### [Extract provided]
** Start **
Rapid advances in modern technologies demand the development of more robust and versatile functional materials and components. Polymer composites reinforced with carbon nano-fillers are increasingly finding attention due to their enhanced properties such as excellent strength and stiffness, high strength to weight ratio, high thermal stability, and superior electrical properties [11]. Low-density polyethylene (LDPE), a thermoplastic polymer with low crystallinity and long chain branching, has attracted the attention of researchers as an excellent candidate owing to its excellent bubble stability and high melting strength [12]. It has a broad range of applications such as in automotive and aerospace industry as thermal blankets, radiation shielding, circuit boards, and insulation films [13,14,15]. However, it has some drawbacks like low strength, elastic modulus and hardness, which can be improved by introducing carbon nanofillers [16]. Some researchers studied the effect of adding carbon nanofiller to a LDPE matrix. Majeed et al. [17] compared adding three different nanotubes (titania, halloysite & CNT) to LPDE and concluded that among the three, the addition of CNT showed the best improvement in tensile and thermal properties of LDPE. Khattab et al. [18] found that adding 3 wt. % CNFs enhanced the elastic modulus of LDPE by 44%. Both the aforementioned studies were focused on the macro-level mechanical properties of CNF/CNT-reinforced LDPE using conventional tensile testing methods.
** End **
### [Direction A]
According to the passage on carbon-reinforced polyethylene, why are carbon nanofillers added to LDPE? Answer in one to three sentences.
### [Direction B]
Using the passage on carbon-reinforced polyethylene, decide whether each statement agrees with it: (i) LDPE is a polymer with high crystallinity. (ii) Khattab et al. reported that adding 3 wt. % CNFs raised the elastic modulus of LDPE by 44%. (iii) Majeed et al. concluded that halloysite nanotubes gave the best improvement in LDPE's tensile and thermal properties.
### [Direction C]
Extend the passage on carbon-reinforced polyethylene, picking up right after its final sentence.

[Records]
** Start **
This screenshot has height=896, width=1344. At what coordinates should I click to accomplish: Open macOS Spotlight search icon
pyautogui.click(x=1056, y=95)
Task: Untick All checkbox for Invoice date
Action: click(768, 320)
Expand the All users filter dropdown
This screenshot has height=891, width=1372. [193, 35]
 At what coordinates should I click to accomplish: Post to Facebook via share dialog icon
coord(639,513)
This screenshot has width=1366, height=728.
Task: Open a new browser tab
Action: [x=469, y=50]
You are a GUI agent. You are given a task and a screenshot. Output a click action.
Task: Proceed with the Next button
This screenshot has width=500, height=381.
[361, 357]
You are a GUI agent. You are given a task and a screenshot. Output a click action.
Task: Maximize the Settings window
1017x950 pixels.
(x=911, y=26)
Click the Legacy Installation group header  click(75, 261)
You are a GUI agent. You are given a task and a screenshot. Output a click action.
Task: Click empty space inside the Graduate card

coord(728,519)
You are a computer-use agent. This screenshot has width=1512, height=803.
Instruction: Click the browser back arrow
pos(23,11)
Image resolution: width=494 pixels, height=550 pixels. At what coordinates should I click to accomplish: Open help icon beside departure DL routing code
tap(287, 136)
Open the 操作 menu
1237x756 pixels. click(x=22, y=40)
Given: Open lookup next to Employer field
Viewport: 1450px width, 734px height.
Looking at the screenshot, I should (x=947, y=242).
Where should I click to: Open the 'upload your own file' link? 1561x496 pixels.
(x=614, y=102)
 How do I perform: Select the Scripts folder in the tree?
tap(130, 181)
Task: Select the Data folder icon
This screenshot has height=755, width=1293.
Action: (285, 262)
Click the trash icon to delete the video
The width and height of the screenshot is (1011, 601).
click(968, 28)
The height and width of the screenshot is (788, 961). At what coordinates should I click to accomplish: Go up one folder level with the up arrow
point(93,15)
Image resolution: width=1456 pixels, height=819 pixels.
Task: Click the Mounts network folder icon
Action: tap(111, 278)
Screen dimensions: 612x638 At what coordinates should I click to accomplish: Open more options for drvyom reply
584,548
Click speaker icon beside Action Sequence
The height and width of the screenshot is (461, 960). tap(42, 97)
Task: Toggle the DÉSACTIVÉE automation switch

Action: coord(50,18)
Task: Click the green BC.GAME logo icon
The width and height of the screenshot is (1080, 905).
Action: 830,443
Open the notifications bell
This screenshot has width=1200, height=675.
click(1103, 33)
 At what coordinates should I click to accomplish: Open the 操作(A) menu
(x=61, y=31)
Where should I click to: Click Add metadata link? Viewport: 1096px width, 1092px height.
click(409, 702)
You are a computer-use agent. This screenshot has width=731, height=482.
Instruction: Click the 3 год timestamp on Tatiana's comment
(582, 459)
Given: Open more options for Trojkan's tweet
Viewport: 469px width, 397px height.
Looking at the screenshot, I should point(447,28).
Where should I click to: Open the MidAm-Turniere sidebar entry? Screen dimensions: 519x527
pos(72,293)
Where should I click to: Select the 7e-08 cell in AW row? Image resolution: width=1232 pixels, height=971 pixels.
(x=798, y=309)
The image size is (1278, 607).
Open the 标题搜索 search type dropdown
** End **
### [Task answer A]
LDPE has drawbacks: low strength, low elastic modulus and low hardness. The passage states that these properties can be improved by introducing carbon nanofillers.

### [Task answer B]
(i) No: "a thermoplastic polymer with low crystallinity and long chain branching"
(ii) Yes: "adding 3 wt. % CNFs enhanced the elastic modulus of LDPE by 44%"
(iii) No: "the addition of CNT showed the best improvement in tensile and thermal properties of LDPE"

### [Task answer C]
There are some researches on the nanoindentation of LDPE: Bouaita et al. [19] conducted NI on five different polyolefin including LDPE and measured the storage modulus of LDPE as 0.334 GPa. It was well discussed that due to the existence of morphological features with sizes smaller than 10 μm in polymers, indentation size has a great effect on the measured properties. Bischel et al. [20] used nanoindentation to calculate the relative elastic modulus of the crystalline features and to identify phases within superstructures of the LDPE/HDPE blends. Jee et al. [21] measured the mechanical properties of LDPE disks with a thickness of 1 mm by AFM nanoindentation using the Oliver & Pharr method and image analysis and found that the two methods yield almost the same results. However, to the best of the authors’ knowledge, nanoindentation investigation of the CNF/LDPE nanocomposite has not yet been reported. Moreover, none of the above-mentioned studies focused on the morphology of the LDPE nanocomposite and its effect on the NI results in details.

In this study, nanoindentation was employed to find the surface mechanical properties of the CNF-reinforced LDPE at the nano and micro-scale. Scanning electron microscopy was utilized to inspect the dispersion of fibers and morphology of the nanocomposite surface. Surface preparation of the composite, which is crucial to get acceptable and reliable indentation results, is thoroughly investigated, and atomic force microscopy (AFM) was used to analyze the surface roughness of the polished surfaces. Elastic modulus and hardness values are acquired at nano/micro level by nanoindentation for LDPE systems with different loadings of 0, 1, 2, and 3 wt. % of CNF. The effect of various penetration loads on the results and scattering of the data points is discussed. Finally, the nanoindentation results are compared with the macro-scale tensile test results from the literature as well as the theoretical ones obtained by the Halpin-Tsai model.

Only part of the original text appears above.